Activity:
Nothing in the entries may change when they are transcribed.

(Dataset excerpts)

——

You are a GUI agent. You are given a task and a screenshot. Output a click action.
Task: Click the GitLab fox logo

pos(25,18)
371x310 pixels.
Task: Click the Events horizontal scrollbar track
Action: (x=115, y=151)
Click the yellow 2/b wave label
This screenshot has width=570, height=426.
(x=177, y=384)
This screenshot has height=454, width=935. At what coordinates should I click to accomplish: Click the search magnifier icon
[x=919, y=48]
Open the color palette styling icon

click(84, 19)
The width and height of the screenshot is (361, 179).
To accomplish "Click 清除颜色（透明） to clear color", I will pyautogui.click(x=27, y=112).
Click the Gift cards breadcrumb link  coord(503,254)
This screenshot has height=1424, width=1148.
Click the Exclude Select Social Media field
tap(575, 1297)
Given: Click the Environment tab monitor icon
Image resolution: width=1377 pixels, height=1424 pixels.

——

Answer below:
You are a GUI agent. You are given a task and a screenshot. Output a click action.
Task: Click the GitLab fox logo

pos(25,18)
371x310 pixels.
Task: Click the Events horizontal scrollbar track
Action: (x=115, y=151)
Click the yellow 2/b wave label
This screenshot has width=570, height=426.
(x=177, y=384)
This screenshot has height=454, width=935. At what coordinates should I click to accomplish: Click the search magnifier icon
[x=919, y=48]
Open the color palette styling icon

click(84, 19)
The width and height of the screenshot is (361, 179).
To accomplish "Click 清除颜色（透明） to clear color", I will pyautogui.click(x=27, y=112).
Click the Gift cards breadcrumb link  coord(503,254)
This screenshot has height=1424, width=1148.
Click the Exclude Select Social Media field
tap(575, 1297)
Given: Click the Environment tab monitor icon
Image resolution: width=1377 pixels, height=1424 pixels.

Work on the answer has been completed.